Ingest pipeline multiplies processed documents (resulting in three copies)

I use an ingest pipeline with a grok processor to add some extra fields to my documents.

I have noticed however, that when the pipeline is active, in the end there are three copies of the document in ElastcSearch, all identical except for the field _id:

All three copies have the same fields (including the extra fields added by the pipeline).

In detail, every document looks like this (many, but not all fields can be seen):

The pipeline I am using looks like this:

"processors" : [
  {
    "grok" : {
      "field" : "deviceInfo.inventarTag",
      "patterns" : [
        "%{DATA:inventarTag1},%{DATA:inventarTag2},%{DATA:inventarTag3};%{DATA:inventarTag4};%{NUMBER:inventarTag5};(%{DATA:deviceInfo.workProfile};%{DATA:deviceInfo.hubInstalled};%{DATA:deviceInfo.authType};)?"
      ]
    }
  }
]

So it creates the new fields inventarTag1 ... inventarTag5 and deviceInfo.workProfile, deviceInfo.hubInstalled, deviceInfo.authType.

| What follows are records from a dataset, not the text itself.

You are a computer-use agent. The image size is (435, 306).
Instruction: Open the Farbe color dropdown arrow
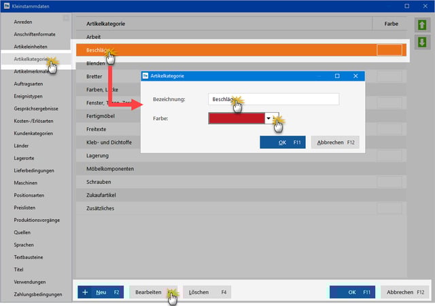pos(268,118)
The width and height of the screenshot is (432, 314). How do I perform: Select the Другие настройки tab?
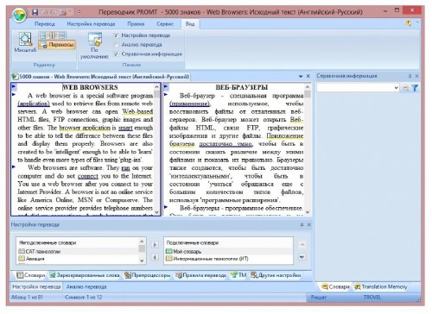coord(276,275)
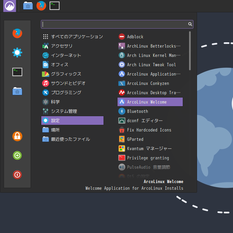The height and width of the screenshot is (233, 233).
Task: Launch terminal from the menu sidebar
Action: 17,72
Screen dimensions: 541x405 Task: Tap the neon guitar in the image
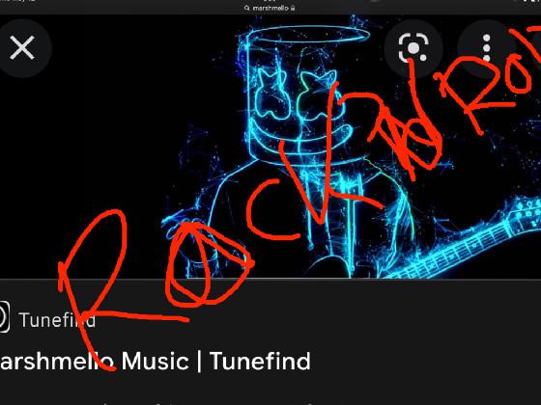pos(466,241)
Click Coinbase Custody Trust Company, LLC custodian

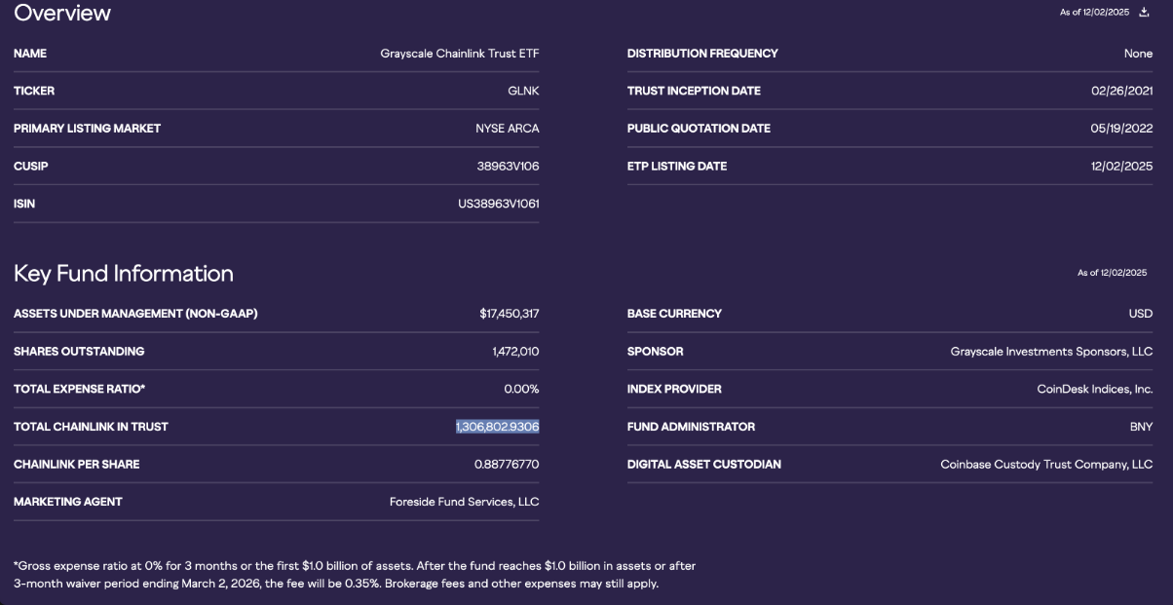[1046, 465]
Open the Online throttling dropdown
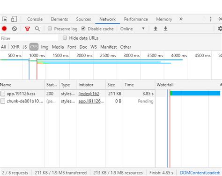Screen dimensions: 222x176 click(133, 29)
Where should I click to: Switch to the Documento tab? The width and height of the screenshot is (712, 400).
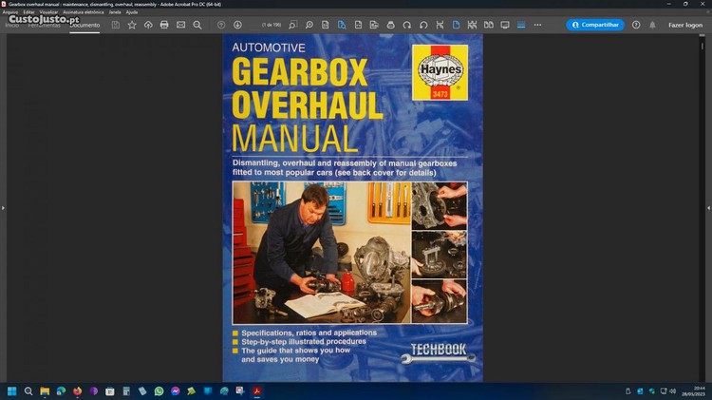[84, 25]
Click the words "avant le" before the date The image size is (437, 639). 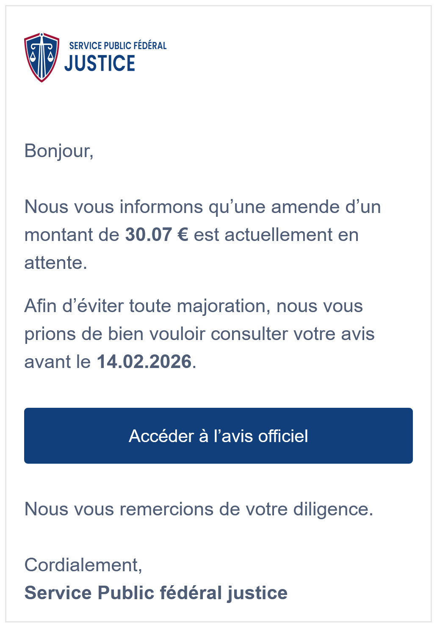(58, 362)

As I wrote, if I deactivate the pipeline the problem with the 3 copies of the same document disappears. Why does the ingest pipeline multiply the documents?

A pipeline cannot index a document more than once (bugs excluded :slight_smile:) . I have never seen any behaviour.

Can you share your Elastic Stack version, the full pipeline and along with index mappings and sample documents for a full recreation on a local system? That would be extremely helpful.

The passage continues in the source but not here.